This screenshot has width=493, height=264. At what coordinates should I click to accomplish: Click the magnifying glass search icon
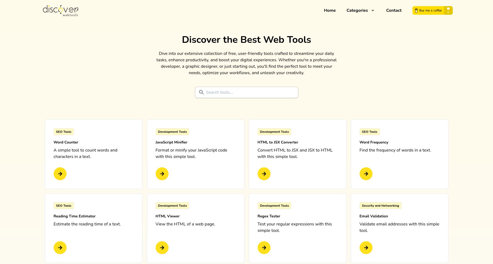tap(201, 92)
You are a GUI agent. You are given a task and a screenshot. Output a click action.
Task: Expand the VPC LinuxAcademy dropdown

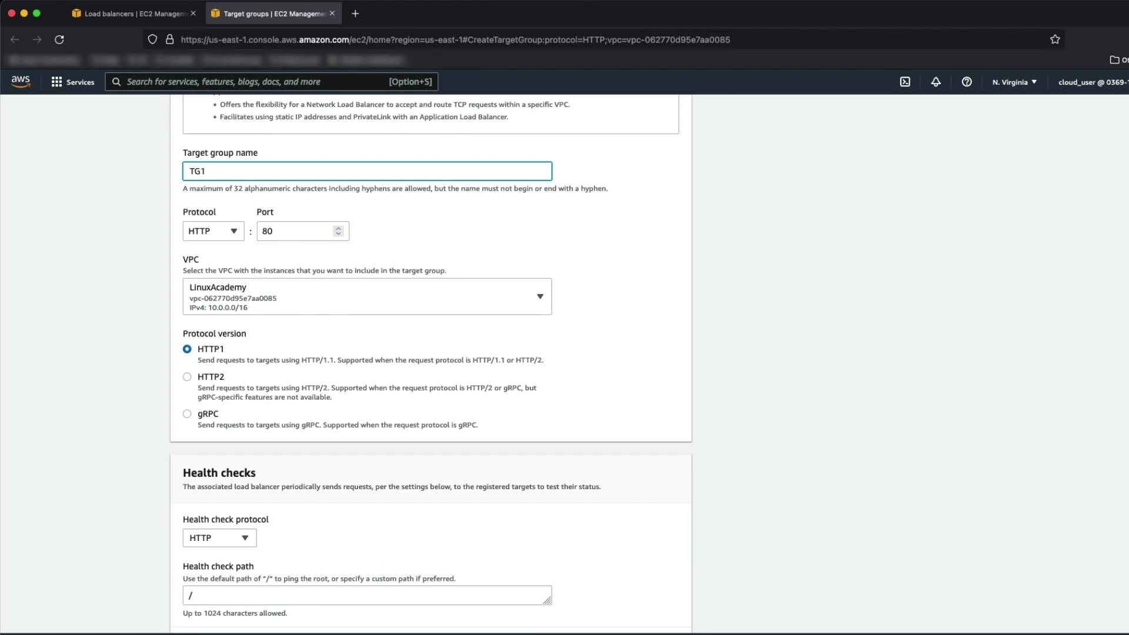point(367,297)
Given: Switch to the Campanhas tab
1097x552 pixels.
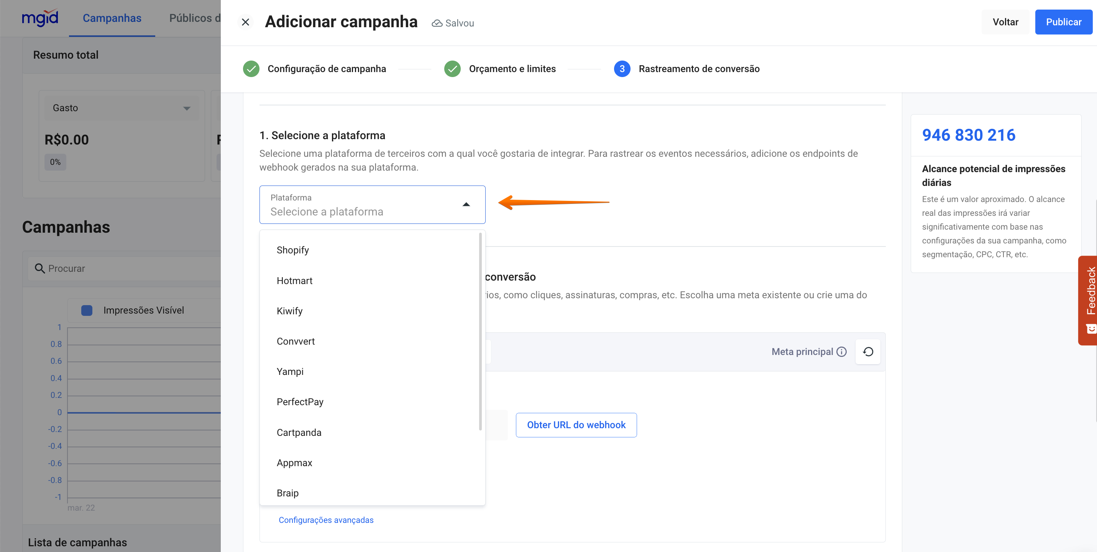Looking at the screenshot, I should (x=112, y=18).
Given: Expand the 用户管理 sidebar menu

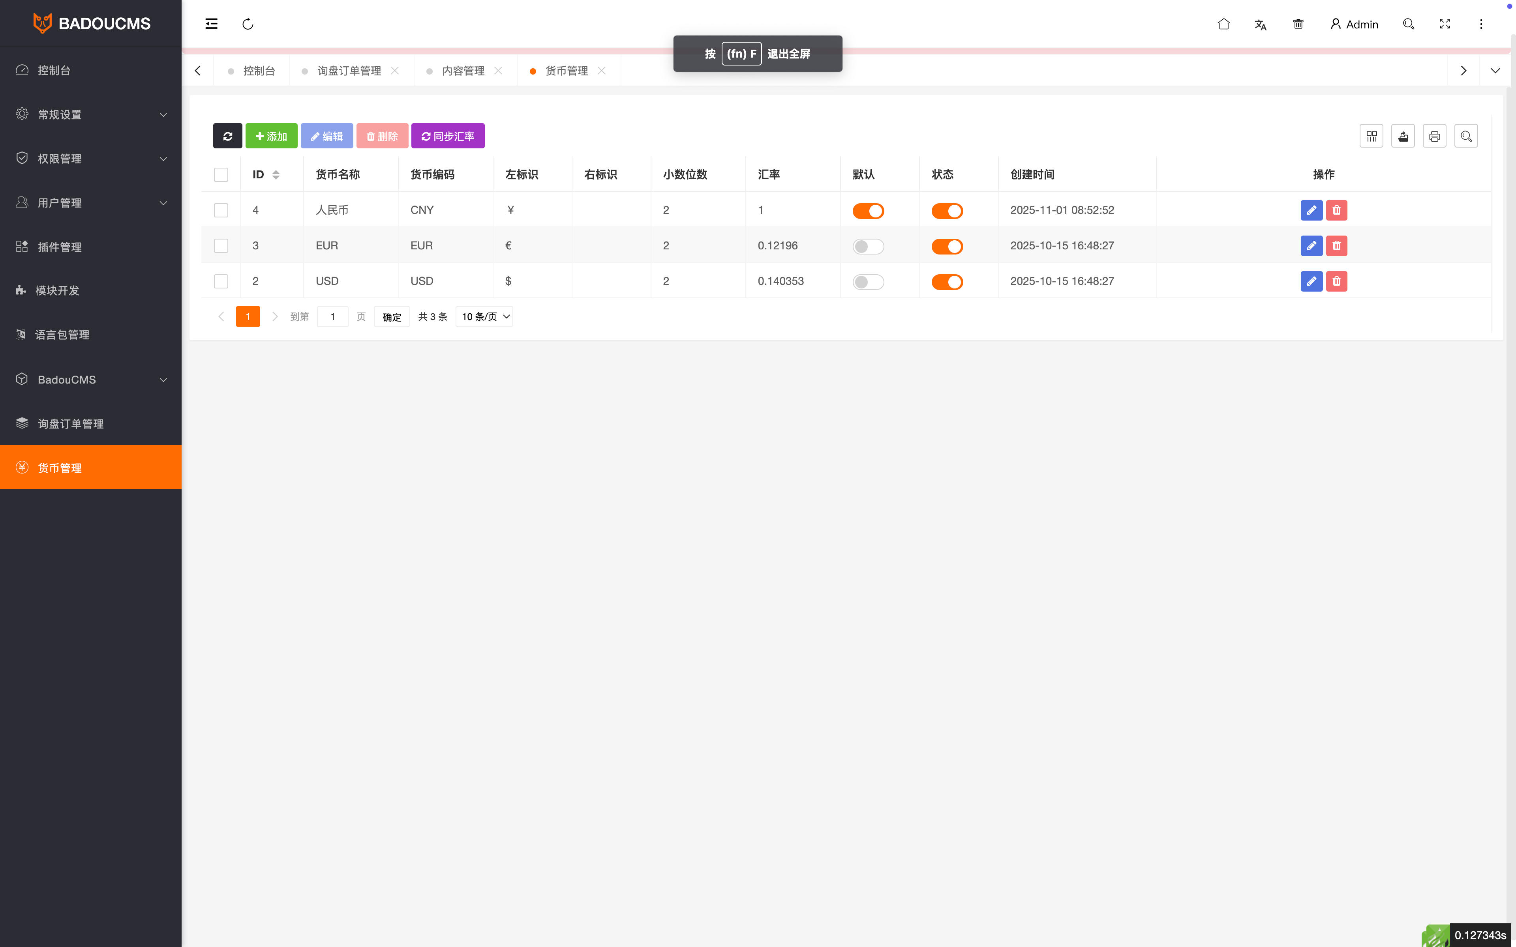Looking at the screenshot, I should tap(91, 203).
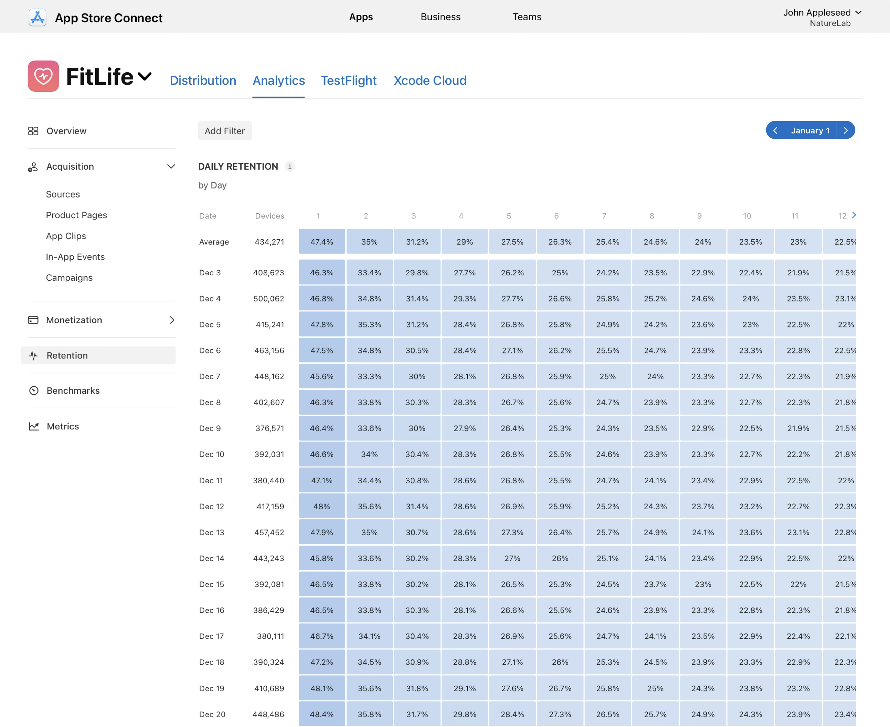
══════════
What the task requires = What is needed is an exact copy of the lines from the one containing "1097x552 pixels." through the last line of the records, with every picture left out.

Solution to the problem =
1097x552 pixels.
Looking at the screenshot, I should (x=112, y=18).
Given: Expand the 用户管理 sidebar menu

Looking at the screenshot, I should tap(91, 203).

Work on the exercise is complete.